Hoja de ruta

Ignacio Martínez

El respeto a la ley

UN muerto cada diez minutos. Seis a la hora. En total, 53.000 muertos al año causa el tabaco en España. Se ha hecho una ley para impedir que se fume en los locales públicos. Para proteger los derechos de quienes no fuman, que también son perjudicados: mueren unos 1.500 no fumadores a causa del tabaco todos los años en España. Pero la ley se hace también para defender a los fumadores de su dependencia mortal. Se ha aprobado por unanimidad. Es muy parecida a la de otros países, aunque en Bélgica sobreviven bares, convertidos en clubes de fumadores. Auténticas narcosalas. Estuve en uno hace dos semanas en Bruselas, citado por un funcionario; estábamos solos mi anfitrión fumador, un servidor y el camarero. La gente se acostumbra a hábitos saludables.

Ahora aquí, un hostelero de Marbella está empeñado en que en su local no hay mayor autoridad que su persona. Se proclama insumiso, alardea de su valentía, lo jalean en medios de comunicación vecinos a la extrema derecha y se acelera tanto en sus 15 minutos de gloria, que se pone a insultar al Gobierno sin ton ni son. Tan desnortado anda el buen hombre que ha acusado al Gobierno de marxista y de fascista. ¿En qué quedamos? Es posible que le hayan traicionado los nervios. Pero la chulería nunca es aceptable, ni plausible. No es buena práctica insultar a las autoridades elegidas democráticamente.

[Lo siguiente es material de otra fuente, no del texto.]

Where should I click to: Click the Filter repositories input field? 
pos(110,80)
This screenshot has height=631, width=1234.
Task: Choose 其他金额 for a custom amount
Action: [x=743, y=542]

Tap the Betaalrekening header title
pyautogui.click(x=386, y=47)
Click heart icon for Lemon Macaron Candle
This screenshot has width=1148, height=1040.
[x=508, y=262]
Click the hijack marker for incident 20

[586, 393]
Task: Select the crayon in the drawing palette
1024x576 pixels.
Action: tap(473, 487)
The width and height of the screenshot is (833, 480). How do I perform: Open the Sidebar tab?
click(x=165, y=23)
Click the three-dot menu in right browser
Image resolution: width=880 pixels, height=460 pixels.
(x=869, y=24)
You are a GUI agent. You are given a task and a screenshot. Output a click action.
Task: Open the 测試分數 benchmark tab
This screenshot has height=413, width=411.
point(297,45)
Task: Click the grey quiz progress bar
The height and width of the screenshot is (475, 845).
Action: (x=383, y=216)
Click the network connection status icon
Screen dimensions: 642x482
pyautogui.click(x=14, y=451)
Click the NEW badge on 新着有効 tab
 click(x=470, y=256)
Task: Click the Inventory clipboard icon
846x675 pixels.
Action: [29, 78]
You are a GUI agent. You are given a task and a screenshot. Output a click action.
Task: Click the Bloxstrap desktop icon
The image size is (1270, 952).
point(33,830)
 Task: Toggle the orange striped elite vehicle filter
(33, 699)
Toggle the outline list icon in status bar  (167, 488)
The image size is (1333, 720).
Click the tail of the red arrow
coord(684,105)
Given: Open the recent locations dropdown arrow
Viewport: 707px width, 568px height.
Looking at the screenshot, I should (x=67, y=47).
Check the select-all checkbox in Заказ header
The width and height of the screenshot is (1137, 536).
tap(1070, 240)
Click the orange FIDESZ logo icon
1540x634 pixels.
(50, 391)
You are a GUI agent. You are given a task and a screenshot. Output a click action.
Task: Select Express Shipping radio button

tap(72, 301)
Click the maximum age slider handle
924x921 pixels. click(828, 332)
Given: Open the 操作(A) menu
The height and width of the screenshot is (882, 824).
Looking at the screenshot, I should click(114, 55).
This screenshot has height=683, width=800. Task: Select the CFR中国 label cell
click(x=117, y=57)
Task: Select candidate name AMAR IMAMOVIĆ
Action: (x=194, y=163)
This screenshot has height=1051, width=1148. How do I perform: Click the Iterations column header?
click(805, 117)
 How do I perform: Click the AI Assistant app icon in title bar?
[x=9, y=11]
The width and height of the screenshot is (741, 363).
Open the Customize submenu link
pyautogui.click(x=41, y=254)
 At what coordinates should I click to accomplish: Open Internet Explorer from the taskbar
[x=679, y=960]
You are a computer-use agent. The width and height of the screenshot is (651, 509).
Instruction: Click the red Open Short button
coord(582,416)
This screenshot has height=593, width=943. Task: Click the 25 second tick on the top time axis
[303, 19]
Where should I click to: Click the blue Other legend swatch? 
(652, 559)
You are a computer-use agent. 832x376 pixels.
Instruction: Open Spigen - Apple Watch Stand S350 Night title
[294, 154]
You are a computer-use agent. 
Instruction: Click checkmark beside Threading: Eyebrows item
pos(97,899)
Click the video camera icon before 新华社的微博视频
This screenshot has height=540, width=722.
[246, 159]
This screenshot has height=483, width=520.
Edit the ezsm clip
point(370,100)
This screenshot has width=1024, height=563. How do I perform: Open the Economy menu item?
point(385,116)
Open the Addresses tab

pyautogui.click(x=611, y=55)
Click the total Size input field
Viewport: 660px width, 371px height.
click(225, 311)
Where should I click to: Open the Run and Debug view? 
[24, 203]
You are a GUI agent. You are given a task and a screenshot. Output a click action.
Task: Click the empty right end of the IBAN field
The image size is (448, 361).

También ha tachado al Gobierno de corrupto y de hundir al país. Cuando se rompe el freno en una cuesta abajo lo más fácil es que uno se estrelle. Hizo bien la Junta en multarle y después en cerrarle el local. Si el hostelero en cuestión quiere un ejemplo de Gobierno corrupto, ha tenido uno muy cerca de él durante muchos años en Marbella. Los nostálgicos del gilismo o del franquismo no pueden esgrimir sus derechos constitucionales tan a la ligera. El primero de los artículos de la Constitución que se refiere a derechos y deberes fundamentales habla del respeto a la ley. Y su actitud, además de faltar al sentido común, es ignorante: hay 53.000 razones para que ponga su empeño y su coraje en causas más nobles. Y más sanas.